Render the stretch from the beginning of the data through the line containing "(x=120, y=163)" as a Markdown table with the columns Row and Text, one line per row, omitting blank lines.

• [SUPPLIED ENTRIES]:
***
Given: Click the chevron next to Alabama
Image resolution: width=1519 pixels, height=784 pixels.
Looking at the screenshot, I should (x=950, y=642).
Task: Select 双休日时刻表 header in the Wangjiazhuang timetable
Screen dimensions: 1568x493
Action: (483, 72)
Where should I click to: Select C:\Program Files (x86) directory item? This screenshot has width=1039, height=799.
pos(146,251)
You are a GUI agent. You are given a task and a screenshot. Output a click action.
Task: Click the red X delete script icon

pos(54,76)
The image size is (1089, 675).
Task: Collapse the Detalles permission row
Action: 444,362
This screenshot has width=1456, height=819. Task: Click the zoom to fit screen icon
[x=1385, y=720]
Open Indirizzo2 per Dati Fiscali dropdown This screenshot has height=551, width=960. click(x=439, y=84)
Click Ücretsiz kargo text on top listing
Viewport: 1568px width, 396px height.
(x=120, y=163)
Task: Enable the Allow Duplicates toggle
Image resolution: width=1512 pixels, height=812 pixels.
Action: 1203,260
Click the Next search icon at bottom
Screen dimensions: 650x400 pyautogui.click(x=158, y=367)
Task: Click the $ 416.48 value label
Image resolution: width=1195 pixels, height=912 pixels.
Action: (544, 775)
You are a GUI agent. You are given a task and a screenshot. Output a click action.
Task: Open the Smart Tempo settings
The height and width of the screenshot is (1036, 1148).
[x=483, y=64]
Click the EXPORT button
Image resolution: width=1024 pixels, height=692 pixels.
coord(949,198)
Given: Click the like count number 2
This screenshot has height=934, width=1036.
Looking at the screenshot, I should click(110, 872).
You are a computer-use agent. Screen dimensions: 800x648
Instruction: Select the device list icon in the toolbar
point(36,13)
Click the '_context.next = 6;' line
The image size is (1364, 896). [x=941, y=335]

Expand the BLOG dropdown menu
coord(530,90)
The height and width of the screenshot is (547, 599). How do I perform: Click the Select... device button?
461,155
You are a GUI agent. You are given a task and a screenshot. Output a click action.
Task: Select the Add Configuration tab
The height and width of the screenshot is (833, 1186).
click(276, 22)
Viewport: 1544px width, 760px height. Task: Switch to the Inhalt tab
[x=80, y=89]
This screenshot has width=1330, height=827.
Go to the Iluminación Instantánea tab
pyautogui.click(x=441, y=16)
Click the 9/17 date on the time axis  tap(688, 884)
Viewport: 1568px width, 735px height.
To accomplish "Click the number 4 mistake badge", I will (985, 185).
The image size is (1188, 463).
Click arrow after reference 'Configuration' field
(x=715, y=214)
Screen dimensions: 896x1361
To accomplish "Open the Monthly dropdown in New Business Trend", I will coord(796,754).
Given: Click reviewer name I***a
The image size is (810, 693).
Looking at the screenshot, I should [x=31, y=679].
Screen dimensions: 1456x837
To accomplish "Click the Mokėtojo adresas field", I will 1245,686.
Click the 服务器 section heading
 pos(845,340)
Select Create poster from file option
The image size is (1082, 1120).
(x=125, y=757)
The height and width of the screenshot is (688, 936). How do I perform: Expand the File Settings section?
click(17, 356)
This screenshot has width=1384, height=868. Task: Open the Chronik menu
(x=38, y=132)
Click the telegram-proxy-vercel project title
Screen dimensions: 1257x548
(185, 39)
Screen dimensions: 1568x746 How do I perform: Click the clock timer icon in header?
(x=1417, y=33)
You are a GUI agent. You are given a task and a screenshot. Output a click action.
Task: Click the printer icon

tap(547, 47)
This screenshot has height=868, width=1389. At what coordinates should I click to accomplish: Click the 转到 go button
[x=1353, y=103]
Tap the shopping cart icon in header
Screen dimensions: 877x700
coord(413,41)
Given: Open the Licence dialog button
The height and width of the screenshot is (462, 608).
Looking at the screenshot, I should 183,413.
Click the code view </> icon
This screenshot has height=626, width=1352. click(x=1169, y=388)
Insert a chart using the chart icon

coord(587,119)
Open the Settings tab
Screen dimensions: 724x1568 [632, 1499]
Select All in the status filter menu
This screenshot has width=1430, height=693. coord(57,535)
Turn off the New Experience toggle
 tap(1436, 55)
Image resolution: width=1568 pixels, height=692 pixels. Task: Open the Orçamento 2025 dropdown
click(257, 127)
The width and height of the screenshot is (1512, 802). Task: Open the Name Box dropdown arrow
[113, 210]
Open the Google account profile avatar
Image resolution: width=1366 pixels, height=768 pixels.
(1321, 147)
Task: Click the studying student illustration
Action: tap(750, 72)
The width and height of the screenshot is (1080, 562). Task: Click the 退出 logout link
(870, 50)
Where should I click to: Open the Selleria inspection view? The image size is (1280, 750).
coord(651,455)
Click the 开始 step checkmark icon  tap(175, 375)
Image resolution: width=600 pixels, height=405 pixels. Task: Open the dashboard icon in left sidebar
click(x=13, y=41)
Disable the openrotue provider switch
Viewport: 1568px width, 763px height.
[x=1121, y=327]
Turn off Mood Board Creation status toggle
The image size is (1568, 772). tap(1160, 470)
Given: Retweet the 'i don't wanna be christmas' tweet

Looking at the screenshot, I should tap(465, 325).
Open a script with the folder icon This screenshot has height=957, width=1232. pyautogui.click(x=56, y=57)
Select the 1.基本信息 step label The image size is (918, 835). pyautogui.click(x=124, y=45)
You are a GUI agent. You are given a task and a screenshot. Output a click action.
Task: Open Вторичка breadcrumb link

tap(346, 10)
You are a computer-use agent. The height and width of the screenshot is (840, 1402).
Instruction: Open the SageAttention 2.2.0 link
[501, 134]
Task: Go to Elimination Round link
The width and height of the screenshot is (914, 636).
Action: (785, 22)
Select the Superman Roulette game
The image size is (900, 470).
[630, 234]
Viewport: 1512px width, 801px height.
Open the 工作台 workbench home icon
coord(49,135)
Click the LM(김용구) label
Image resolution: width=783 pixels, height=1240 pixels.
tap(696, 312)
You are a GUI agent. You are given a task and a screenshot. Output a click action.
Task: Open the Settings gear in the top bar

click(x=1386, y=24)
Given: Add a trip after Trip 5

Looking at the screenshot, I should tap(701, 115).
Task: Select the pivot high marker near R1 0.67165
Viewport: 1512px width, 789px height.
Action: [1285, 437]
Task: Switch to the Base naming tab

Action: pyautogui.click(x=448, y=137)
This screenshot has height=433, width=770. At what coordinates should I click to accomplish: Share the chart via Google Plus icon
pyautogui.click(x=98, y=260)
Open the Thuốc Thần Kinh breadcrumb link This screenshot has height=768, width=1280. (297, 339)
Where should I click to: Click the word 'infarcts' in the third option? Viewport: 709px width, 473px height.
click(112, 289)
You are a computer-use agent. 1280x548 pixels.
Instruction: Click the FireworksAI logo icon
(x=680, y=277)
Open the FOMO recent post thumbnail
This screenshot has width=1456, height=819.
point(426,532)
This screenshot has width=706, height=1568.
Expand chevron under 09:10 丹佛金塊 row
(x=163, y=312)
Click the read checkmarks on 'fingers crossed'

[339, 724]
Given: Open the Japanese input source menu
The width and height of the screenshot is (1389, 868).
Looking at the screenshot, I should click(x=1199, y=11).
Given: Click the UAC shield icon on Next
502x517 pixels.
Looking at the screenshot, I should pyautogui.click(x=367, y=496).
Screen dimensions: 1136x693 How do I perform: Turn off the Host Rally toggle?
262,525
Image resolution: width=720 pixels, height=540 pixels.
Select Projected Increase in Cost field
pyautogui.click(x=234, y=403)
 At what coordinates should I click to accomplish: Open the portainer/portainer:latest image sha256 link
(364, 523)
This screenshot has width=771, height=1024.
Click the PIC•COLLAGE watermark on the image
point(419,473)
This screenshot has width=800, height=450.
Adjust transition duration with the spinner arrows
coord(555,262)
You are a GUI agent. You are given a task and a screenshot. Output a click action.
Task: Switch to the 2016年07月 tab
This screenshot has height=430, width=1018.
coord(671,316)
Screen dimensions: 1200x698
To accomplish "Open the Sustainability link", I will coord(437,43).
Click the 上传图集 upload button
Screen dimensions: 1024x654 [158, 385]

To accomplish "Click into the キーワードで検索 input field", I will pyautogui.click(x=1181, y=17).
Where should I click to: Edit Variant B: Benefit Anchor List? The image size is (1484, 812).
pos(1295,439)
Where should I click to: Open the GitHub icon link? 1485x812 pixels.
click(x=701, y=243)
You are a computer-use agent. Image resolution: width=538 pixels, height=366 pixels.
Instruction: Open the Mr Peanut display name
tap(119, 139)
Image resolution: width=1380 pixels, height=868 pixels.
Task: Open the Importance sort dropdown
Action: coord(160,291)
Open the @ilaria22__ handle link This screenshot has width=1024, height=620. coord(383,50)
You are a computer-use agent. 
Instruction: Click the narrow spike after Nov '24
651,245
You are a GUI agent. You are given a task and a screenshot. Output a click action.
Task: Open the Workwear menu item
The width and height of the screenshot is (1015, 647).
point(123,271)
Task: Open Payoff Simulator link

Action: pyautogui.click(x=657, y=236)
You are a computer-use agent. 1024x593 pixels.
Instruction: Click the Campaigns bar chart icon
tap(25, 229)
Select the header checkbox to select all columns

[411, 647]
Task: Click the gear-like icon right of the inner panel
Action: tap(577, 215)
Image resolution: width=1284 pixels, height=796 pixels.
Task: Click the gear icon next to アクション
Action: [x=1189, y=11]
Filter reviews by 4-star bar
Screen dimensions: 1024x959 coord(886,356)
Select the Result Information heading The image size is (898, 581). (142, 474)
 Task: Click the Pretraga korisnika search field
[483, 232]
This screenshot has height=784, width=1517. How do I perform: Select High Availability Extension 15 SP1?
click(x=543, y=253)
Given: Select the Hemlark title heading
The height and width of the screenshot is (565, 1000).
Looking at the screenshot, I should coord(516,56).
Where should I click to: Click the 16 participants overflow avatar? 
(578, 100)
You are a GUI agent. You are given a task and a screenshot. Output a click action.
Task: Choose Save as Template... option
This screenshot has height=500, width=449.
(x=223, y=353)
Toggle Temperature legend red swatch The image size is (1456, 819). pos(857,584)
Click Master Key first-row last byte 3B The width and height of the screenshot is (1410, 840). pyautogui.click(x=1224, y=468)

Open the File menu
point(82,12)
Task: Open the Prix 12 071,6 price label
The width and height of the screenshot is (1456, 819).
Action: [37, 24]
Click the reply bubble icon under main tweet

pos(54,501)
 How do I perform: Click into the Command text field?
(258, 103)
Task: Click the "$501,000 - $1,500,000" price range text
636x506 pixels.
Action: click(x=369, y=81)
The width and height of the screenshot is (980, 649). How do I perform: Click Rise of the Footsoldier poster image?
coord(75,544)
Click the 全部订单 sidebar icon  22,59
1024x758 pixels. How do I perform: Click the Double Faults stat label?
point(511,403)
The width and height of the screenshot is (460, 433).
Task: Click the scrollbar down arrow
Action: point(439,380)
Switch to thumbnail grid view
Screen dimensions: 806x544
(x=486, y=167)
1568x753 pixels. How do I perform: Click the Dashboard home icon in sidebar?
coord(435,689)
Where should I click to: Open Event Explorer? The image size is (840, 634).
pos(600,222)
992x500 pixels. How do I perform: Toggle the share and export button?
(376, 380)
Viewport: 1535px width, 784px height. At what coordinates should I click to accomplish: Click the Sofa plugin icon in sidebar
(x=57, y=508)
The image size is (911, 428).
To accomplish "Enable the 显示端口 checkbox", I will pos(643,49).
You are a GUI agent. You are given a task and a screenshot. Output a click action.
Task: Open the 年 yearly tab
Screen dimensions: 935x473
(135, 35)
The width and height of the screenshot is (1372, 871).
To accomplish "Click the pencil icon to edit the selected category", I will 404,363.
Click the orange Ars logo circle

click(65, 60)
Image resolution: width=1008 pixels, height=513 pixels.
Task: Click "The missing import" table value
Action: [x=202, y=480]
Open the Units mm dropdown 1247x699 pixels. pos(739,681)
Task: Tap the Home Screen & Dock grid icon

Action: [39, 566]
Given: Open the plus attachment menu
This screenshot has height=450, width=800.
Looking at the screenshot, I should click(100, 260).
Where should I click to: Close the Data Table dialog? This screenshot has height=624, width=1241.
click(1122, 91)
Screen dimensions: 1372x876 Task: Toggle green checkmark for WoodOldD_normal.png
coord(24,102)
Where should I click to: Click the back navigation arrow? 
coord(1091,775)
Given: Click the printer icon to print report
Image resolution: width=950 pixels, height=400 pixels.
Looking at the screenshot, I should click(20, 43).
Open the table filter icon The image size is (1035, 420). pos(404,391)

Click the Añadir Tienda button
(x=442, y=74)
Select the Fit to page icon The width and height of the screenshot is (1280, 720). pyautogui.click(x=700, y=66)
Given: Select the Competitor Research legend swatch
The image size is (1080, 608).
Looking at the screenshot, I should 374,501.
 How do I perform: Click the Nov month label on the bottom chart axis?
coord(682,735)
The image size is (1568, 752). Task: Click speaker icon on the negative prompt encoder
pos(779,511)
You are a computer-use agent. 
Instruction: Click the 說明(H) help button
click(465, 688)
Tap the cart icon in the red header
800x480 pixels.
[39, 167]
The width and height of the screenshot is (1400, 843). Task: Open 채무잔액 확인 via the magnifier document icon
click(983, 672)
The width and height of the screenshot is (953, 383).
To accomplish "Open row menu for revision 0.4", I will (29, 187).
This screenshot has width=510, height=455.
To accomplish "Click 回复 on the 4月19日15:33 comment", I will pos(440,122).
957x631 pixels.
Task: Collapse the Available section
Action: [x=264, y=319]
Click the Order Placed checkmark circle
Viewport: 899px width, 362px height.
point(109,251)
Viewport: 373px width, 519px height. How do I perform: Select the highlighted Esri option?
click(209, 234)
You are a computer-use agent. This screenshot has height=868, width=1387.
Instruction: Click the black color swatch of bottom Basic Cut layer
***
• [SOLVED PROBLEM]:
| Row | Text |
|---|---|
| 1 | Given: Click the chevron next to Alabama |
| 2 | Image resolution: width=1519 pixels, height=784 pixels. |
| 3 | Looking at the screenshot, I should (x=950, y=642). |
| 4 | Task: Select 双休日时刻表 header in the Wangjiazhuang timetable |
| 5 | Screen dimensions: 1568x493 |
| 6 | Action: (483, 72) |
| 7 | Where should I click to: Select C:\Program Files (x86) directory item? This screenshot has width=1039, height=799. |
| 8 | pos(146,251) |
| 9 | You are a GUI agent. You are given a task and a screenshot. Output a click action. |
| 10 | Task: Click the red X delete script icon |
| 11 | pos(54,76) |
| 12 | The image size is (1089, 675). |
| 13 | Task: Collapse the Detalles permission row |
| 14 | Action: 444,362 |
| 15 | This screenshot has width=1456, height=819. Task: Click the zoom to fit screen icon |
| 16 | [x=1385, y=720] |
| 17 | Open Indirizzo2 per Dati Fiscali dropdown This screenshot has height=551, width=960. click(x=439, y=84) |
| 18 | Click Ücretsiz kargo text on top listing |
| 19 | Viewport: 1568px width, 396px height. |
| 20 | (x=120, y=163) |